What factors affect people’s academic and career success in life? Asked to make a list, most of us would mention their parents’ income and education level, their family structure and functioning, the quality of schools they attend, their racial or ethnic background, and perhaps the area where they grew up. But one surprising factor that few recognize as important is the number of siblings a person has: the more siblings, the lower a person’s educational outcomes.

Scholar Douglas Downey calls this inverse relationship “one of the most consistent findings in the status attainment literature.” Citing Judith Blake’s 1989 study Family Size and Achievement, he adds that “sibship size” (the scholarly term for the number of siblings) is of such significance that in multiple data sets, the only variable that consistently exerts a stronger effect on educational attainment than sibship size is father’s education. When other characteristics (such as socioeconomic background) are controlled for, the effect of sibship size shrinks, but persists.

One dominant explanation of this finding is the “resource dilution” model, which posits that more children means each child receives a smaller share of parents’ limited amount of time, energy, and money. That seems intuitively plausible, and it’s also consistent with available data. Douglas Downey tested this theory about parental resources using a large sample of students who were in eighth grade in 1988, using measures like how often parents talk to their child, parents’ educational expectations for their children, the money parents are saving for the child’s college education, the cultural classes and activities a child attends, and so forth. He found that children with many siblings had fewer parental resources than children with few or no siblings, and that controlling for parental resources “greatly reduced” the negative correlation between sibship size and educational outcomes. Though he warns that his data are not 100% conclusive, his findings suggest that resource dilution does indeed exert negative effects on the education of children from larger families.

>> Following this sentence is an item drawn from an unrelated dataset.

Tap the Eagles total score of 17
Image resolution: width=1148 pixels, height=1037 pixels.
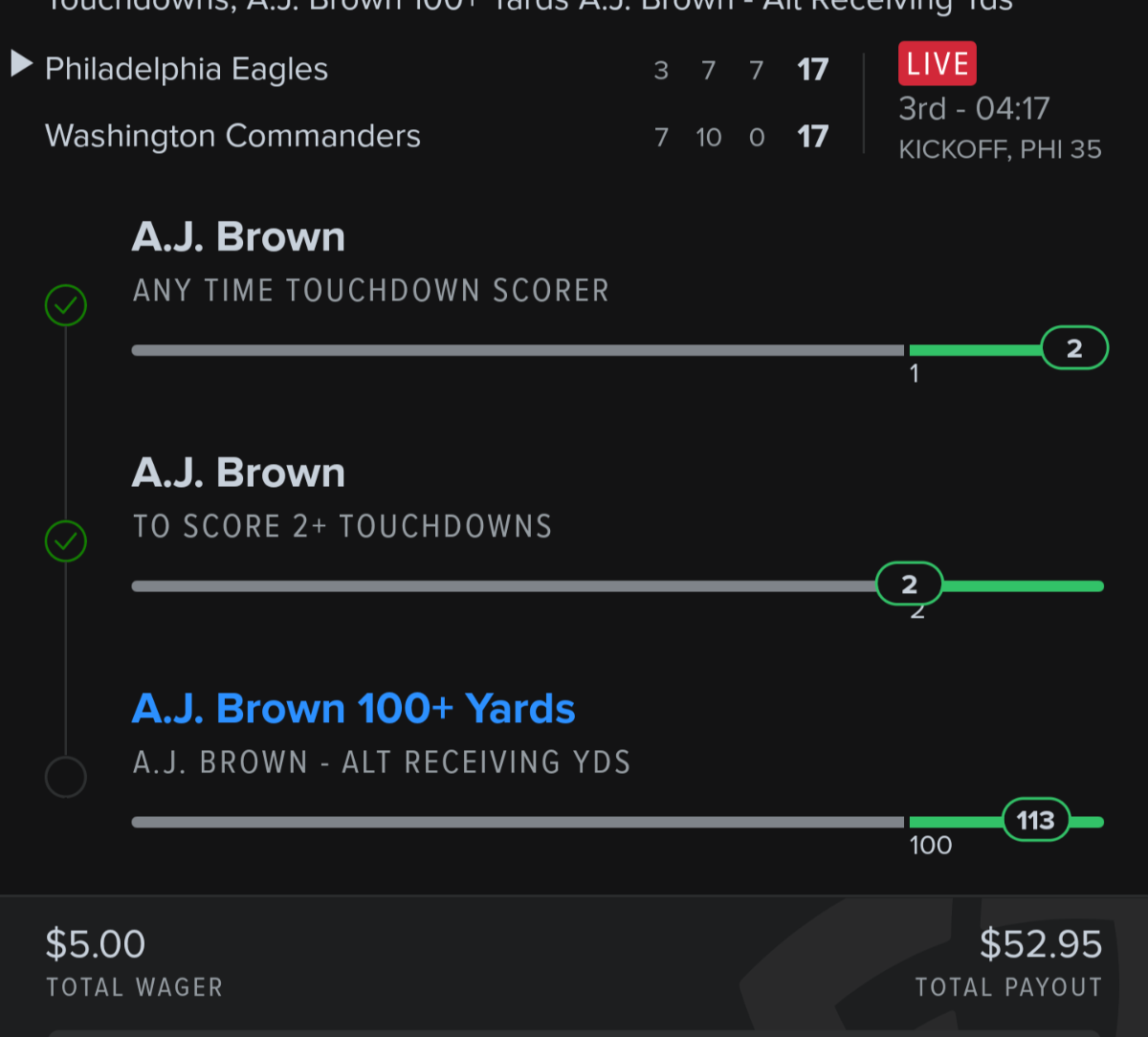[x=812, y=70]
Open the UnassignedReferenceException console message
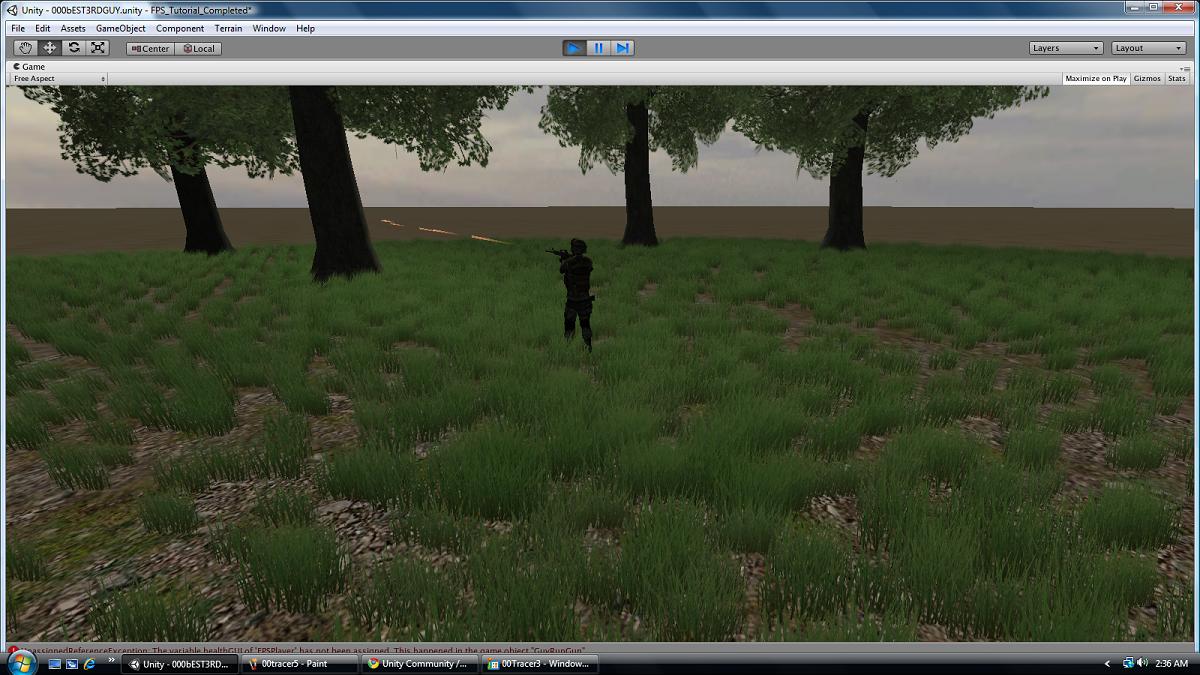 click(x=300, y=648)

Nevertheless, large families are certainly not doomed to fail (and they can offer some obvious intangible benefits). In the same study cited above, some parents of multiple children—particularly highly educated parents—still provided above-average parental resources to their kids. Moreover, having siblings may provide advantages in another area: social skills. Examining a large and nationally representative sample of kindergartners, Douglas Downey and Dennis J. Condron found “consistent evidence that children are rated as exhibiting better social and interpersonal skills when they have at least one sibling.” (This contradicted older and more limited studies that discovered no such difference.)

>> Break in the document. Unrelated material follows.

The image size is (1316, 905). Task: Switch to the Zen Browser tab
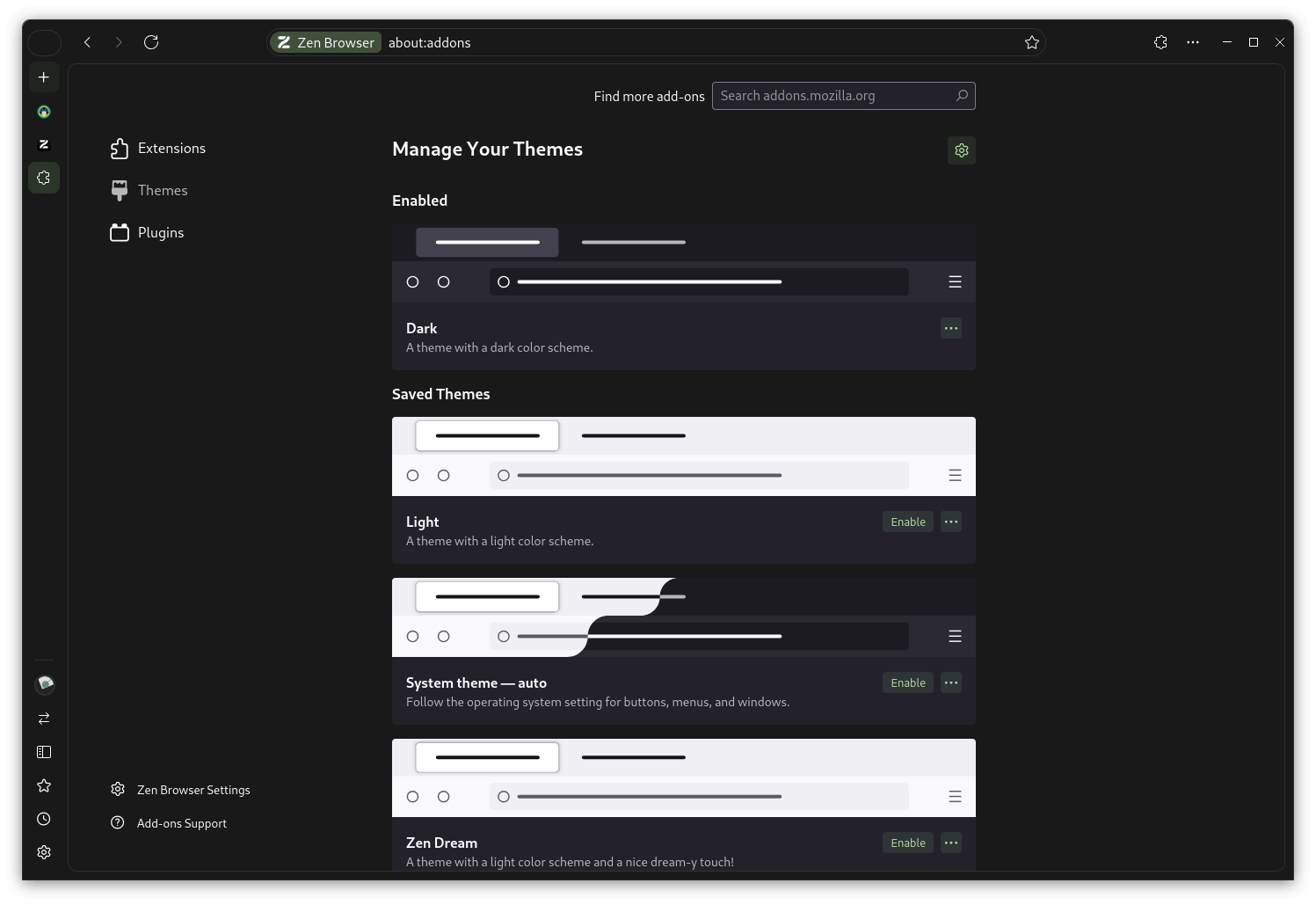[325, 41]
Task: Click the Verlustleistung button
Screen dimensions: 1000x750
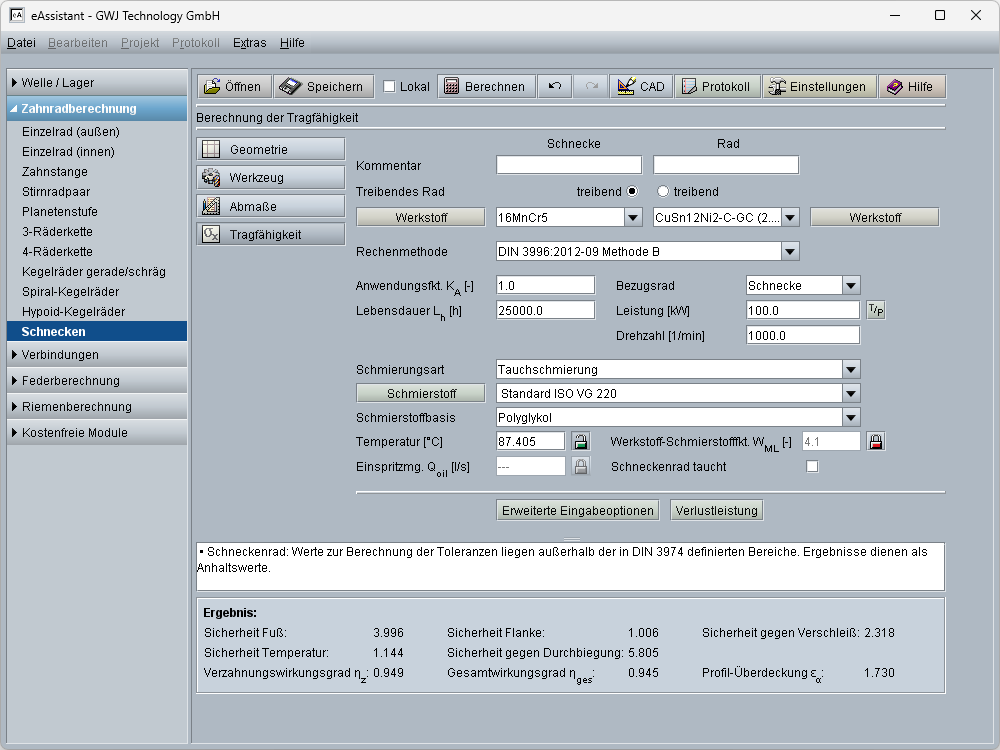Action: [716, 511]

And other studies suggest that there are exceptions to the rule about sibship size and educational outcomes: in “highly integrated communities with norms supporting large families,” such as Mormons or Muslim Arabs, studies find only “weak relationships between sibship size and educational outcomes,” Downey writes. “One reason for this pattern,” he suggests, “may be that a child in this type of community has a larger group of adults nearby who have an interest in the child’s well-being—aunts, uncles, older cousins, grandparents, and other adults—and this feature buffers the dilution process occurring within the nuclear family.” For large families, it takes more than just parents to raise a child.